News Column

Mont Blanc Avalanche Survivor Speaks of Ordeal

July 13, 2012

A mountain guide who was injured in Thursday's deadly avalanche in the French Alps has described the ordeal in a French media interview published Friday.

Daniel Rossetto, 63, was accompanying two Danish climbers when the avalanche struck on Mont Maudit (Cursed Mountain), one of three routes used by people trying to summit Mont Blanc.

"We were following an old route, with no accumulation of snow. There was no danger," he told Le Parisien newspaper from his hospital bed, where he was being treated for a dislocated shoulder.

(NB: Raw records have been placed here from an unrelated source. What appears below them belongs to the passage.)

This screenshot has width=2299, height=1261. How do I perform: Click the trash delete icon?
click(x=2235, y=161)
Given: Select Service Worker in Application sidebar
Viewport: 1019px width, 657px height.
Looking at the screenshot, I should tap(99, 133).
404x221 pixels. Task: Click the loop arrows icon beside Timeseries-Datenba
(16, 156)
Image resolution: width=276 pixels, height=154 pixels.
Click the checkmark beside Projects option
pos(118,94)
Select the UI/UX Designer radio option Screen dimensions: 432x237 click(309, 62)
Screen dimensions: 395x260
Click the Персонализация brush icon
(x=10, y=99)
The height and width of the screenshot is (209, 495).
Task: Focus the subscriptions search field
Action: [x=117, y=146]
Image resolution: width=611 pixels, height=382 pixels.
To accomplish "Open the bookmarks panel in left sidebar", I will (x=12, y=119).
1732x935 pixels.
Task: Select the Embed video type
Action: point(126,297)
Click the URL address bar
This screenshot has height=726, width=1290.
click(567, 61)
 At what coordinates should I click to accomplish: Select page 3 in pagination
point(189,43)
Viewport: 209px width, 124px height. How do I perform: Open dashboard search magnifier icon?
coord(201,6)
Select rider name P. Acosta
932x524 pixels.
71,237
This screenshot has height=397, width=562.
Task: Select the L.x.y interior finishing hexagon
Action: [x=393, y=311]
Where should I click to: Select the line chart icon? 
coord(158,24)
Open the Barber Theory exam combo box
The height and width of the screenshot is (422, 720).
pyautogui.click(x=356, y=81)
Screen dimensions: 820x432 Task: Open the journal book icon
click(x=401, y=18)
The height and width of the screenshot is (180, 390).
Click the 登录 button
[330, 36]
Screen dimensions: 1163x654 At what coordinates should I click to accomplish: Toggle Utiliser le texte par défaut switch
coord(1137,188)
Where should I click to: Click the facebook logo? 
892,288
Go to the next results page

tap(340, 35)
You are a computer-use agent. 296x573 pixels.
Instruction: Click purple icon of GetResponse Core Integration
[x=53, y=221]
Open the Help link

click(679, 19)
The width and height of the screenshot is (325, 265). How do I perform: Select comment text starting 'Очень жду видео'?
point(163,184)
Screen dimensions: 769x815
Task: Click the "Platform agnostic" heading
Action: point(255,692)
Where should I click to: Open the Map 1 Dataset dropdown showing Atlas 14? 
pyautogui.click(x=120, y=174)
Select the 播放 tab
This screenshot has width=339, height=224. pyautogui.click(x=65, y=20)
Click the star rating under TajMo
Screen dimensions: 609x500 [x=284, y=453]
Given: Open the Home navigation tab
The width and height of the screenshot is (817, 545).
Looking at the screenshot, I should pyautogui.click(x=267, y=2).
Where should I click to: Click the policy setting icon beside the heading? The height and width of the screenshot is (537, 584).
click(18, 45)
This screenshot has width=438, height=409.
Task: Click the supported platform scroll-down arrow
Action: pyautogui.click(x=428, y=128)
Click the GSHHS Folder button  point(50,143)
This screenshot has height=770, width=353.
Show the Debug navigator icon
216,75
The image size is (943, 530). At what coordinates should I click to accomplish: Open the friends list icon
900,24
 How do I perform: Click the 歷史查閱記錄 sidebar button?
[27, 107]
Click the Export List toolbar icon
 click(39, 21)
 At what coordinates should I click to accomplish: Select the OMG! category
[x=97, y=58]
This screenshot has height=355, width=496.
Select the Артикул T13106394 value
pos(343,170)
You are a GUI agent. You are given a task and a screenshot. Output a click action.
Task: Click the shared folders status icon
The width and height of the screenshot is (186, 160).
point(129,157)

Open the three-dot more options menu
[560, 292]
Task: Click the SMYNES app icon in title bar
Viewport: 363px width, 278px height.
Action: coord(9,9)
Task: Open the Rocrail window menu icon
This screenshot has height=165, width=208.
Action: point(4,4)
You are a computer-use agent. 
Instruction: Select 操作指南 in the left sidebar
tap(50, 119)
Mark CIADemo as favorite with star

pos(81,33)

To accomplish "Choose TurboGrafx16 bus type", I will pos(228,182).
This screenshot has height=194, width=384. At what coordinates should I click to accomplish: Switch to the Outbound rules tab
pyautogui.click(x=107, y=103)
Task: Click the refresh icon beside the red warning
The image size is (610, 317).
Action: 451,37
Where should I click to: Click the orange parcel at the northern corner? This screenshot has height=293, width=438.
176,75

He neither heard nor saw the avalanche trigger in the pre-dawn dark.

It made no noise, "just a puff of wind," he said.

"I felt the snow land on me. We tried to resist but it pushed us to the bottom of the slope, about 250 metres from where we had been," he said.

"It was like being in a washing machine."

His two clients also escaped with minor injuries. They were lucky, he said, to have been caught by the edge of the avalanche.

The nine killed in the disaster - three from Germany, three from Britain, two from Spain and one from Switzerland - were trapped under masses of snow.

The alert was raised quickly but rescue helicopters found it difficult to access them because of strong winds, Rossetto said.

The guide said he was shocked when he learned that nine people had been killed.

"The mountain takes no prisoners," he said.